Le désaccord s’est très vite retrouvé sur la table de la Justice et Webcor a saisi la Cour internationale d’arbitrage de la Chambre de commerce internationale qui a rendu trois ans plus tard une décision attribuant d’importantes compensations au groupe, soit 91 millions d’euros assortis de pénalités de retard, soit près de 120 millions d’euros au total.
Le Gabon a contesté cette décision d’arbitrage devant la Cour d’appel de Paris. L’Etat a invoqué le fait que Webcor avait obtenu son marché, et tout particulièrement le très avantageux régime d’exemption, à la suite d’un pacte de corruption » avec Jean-François Ntoutoume Emane. En effet, ce dernier, lui-même administrateur de la société « Grand Marché de Libreville », filiale gabonaise de Webcor chargée des travaux, s’est vu offrir son voyage de noces tout frais payés par Webcor, du billet d’avion aller-retour entre Libreville et Le Cap, au séjour « lune de miel dans une suite à l’hôtel Twelve Apostles de cette ville.
Suite à ces nouveaux éléments, le verdict rendu par la Chambre de Commerce International de Paris dans le cadre de la plainte contre la République Gabonaise a changé.

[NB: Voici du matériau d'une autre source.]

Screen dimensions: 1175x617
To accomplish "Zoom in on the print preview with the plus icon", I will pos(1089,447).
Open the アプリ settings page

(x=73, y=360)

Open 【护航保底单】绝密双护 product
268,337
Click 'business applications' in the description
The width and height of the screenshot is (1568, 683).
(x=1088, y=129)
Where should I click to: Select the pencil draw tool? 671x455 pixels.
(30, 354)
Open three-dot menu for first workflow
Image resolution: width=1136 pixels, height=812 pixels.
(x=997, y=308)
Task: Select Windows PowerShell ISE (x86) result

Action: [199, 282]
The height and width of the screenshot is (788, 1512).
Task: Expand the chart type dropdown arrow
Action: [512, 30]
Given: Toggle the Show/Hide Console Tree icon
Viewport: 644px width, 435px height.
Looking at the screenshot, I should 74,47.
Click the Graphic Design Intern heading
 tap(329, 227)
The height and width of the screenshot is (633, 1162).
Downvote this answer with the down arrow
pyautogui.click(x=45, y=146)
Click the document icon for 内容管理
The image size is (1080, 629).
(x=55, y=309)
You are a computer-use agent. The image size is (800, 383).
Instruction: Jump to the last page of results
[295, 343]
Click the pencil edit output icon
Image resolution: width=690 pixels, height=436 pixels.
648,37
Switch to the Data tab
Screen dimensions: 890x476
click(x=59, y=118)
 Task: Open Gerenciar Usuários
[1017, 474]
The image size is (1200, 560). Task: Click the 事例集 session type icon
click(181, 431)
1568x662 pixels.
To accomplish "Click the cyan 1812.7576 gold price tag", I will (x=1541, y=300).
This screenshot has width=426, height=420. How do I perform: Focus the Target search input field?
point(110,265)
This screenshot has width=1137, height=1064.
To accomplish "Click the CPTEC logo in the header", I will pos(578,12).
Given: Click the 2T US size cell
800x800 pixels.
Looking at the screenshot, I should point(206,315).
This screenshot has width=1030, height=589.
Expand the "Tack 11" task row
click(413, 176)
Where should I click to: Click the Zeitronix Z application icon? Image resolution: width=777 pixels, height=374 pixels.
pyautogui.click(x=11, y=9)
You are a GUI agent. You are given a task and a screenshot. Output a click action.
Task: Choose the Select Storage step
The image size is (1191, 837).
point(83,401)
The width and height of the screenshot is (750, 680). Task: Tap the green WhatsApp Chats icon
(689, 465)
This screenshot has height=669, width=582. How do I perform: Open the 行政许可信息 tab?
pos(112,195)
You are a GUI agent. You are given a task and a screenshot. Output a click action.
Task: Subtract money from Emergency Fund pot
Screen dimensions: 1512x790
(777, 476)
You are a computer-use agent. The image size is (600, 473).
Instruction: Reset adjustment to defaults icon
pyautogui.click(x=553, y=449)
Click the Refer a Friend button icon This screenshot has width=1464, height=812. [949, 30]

Dans son arrêt du 25 mai 2021, la Cour d’Appel de Paris a indiqué en substance que « En l’état de l’ensemble de ces éléments, dont le tribunal arbitral n’avait pas connaissance au jour de la sentence, la sentence rendue le 21 juin 2018, ne peut entrer dans l’ordre juridique français alors qu’en indemnisant les sociétés Webcor ITP et GML du préjudice qu’elles auraient subis a en réparation des pertes causées et du gain manqué par l’effet de la résiliation unilatérale des trois conventions précitées, la reconnaissance ou l’exécution en France de cette sentence permet à la société Webcor ITP et la société du GML de retirer les bénéfices du pacte corruptif de sorte qu’elle méconnaît la conception française de l’ordre public international. »
La Cour d’Appel de Paris a donc annulé la sentence arbitrale rendue par trois professeurs de droit en raison d’un pacte corruptif conclu entre Webcor ITP et l’ancien Maire de Libreville.
Incriminations :
• Faux et usage de faux : les documents présentés lors du procès par webcorp comporte de fausses signatures notamment celle du directeur général des marchés publics de l’époque.
• Corruption : la société Webcor ITP a pris en charge l’intégralité du voyage de noces en Afrique du Sud de M. Jean François Ntoutoume Emane, alors Maire de la Commune de Libreville à l’époque, et sa Femme ainsi qu’à sa suite (Alain Ntoutoume Ndong – aide de camp et Meviane NDONG – chef du protocole). Le cadeau comprend un Service VIP (paiement de l’hôtel – transfert en limousine vers le palace « Twelve Apostles Hotel & Spa » – package Lune de Miel).
• Conflit d’intérêt : Au sien de la société Webcor ITP, M. Jean francois Ntoutoume Emane est actionnaire et administrateur désigné. Un bail emphytéotique de 50 ans avait été signéde sa main, réalisant ainsi un conflit d’intérêt, en violation flagrante du Statut Général de la Fonction Publique (Article 42 alinéa 6, Article 43 alinéa 1 et 5, Article 44 alinéa 2 et 3, Article 66), du Code de Déontologie de la Fonction Publique (Articles 52, 53, 60 et 64) et du Statut Général des Fonctionnaires (Articles 17, 128 et 131 alinéa 1er) .
• Escroquerie : la société dont Jean-François Ntoutoume Emane était admnistrateur n’a jamais été en capacité de réaliser le chantier du Grand Marché de Libreville (aucun compte bancaire).
Ces avantages, détaillés à la barre par l’avocat du Gabon Georges Arama (KGA Avocats) ont remporté l’assentiment de la cour, qui a cassé l’arbitrage sur la base de ces éléments; et l’entreprise maltaise qui était défendue par Ana Atallah, de l’antenne parisienne du cabinet Reed Smith et également avocate de Sericom, a été condamné à verser la somme de 50 000 € au Gabon.